== Document excerpt ==
## BEGIN

Have you ever saved someone due to translation issues? I guess it is possible, but maybe not life or death. Let me share a story about how this could possibly happen.

My husband was a truck driver learning French with his weekly trips to Quebec. He had been learning the basics of reading signs, menus, and taking directions. All the everyday things that a truck driver would require on the road. I still remember the time he came home excited that he had saved some lives earlier that day in a remote restaurant. Originally I was horrified until ai heard the story.

He came home from his regular trip exhausted, but excited at a task he had been able to handle earlier in the day. He had taken a trip deeper into Quebec than normal to fill in for a colleague and found himself in Northern Quebec. He was sitting in a small restaurant and had just finished his meal when two people sat at a table near his.

The waitress asked the two men what they wanted to drink and they managed to squeak out coffee and then she went away leaving the menus with the men. When she returned with the coffee she began to take their orders. As the menus were in French they were unable to tell the waitress their order. This is where my husband stepped in. He asked the men what they wanted and then proceeded to tell the waitress in French what the men had ordered. He was extremely excited to have learned enough French that he was able to help someone else.

## END

== What to work on ==
• A. Quote the translation story word for word, beginning at the words "Have you ever" and stopping after the words "could possibly happen.".
• B. Translate this sentence from the translation story into Spanish: "He was extremely excited to have learned enough French that he was able to help someone else."
• C. Answer these questions using the translation story:
(i) To which province did the husband make weekly trips?
(ii) What did the two men manage to order to drink?
(iii) Why were the two men unable to tell the waitress their order?
The entries that come next are taken from a separate source.

== Material ==
## BEGIN

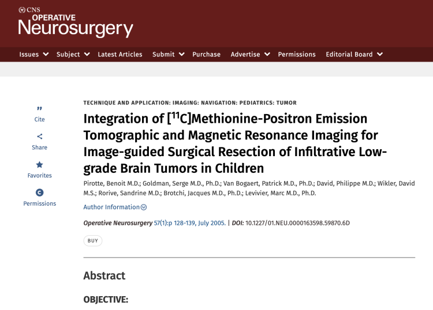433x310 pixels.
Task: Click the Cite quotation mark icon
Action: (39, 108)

## END
## BEGIN

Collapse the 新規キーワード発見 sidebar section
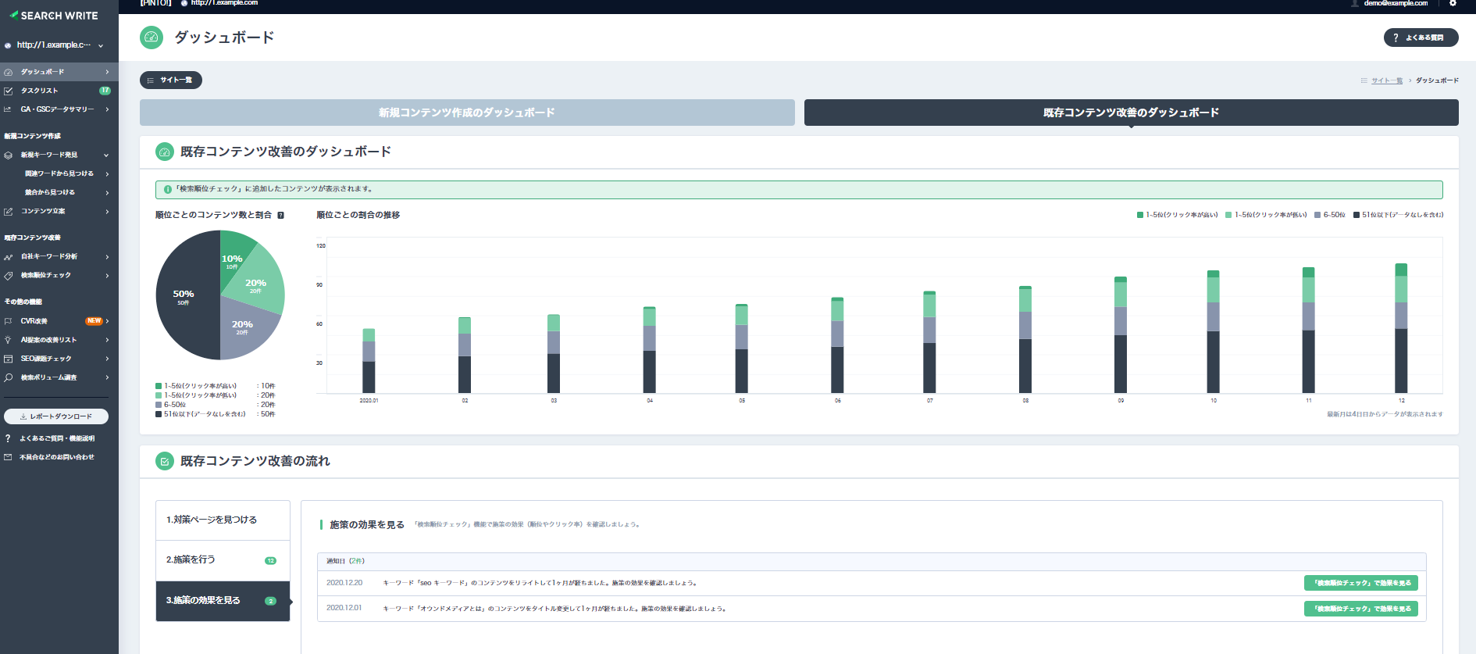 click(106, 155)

## END

== Expected results ==
• A.
Have you ever saved someone due to translation issues? I guess it is possible, but maybe not life or death. Let me share a story about how this could possibly happen.

• B. Estaba sumamente emocionado por haber aprendido suficiente francés como para poder ayudar a otra persona.

• C.
(i) Quebec.
(ii) Coffee.
(iii) The menus were in French.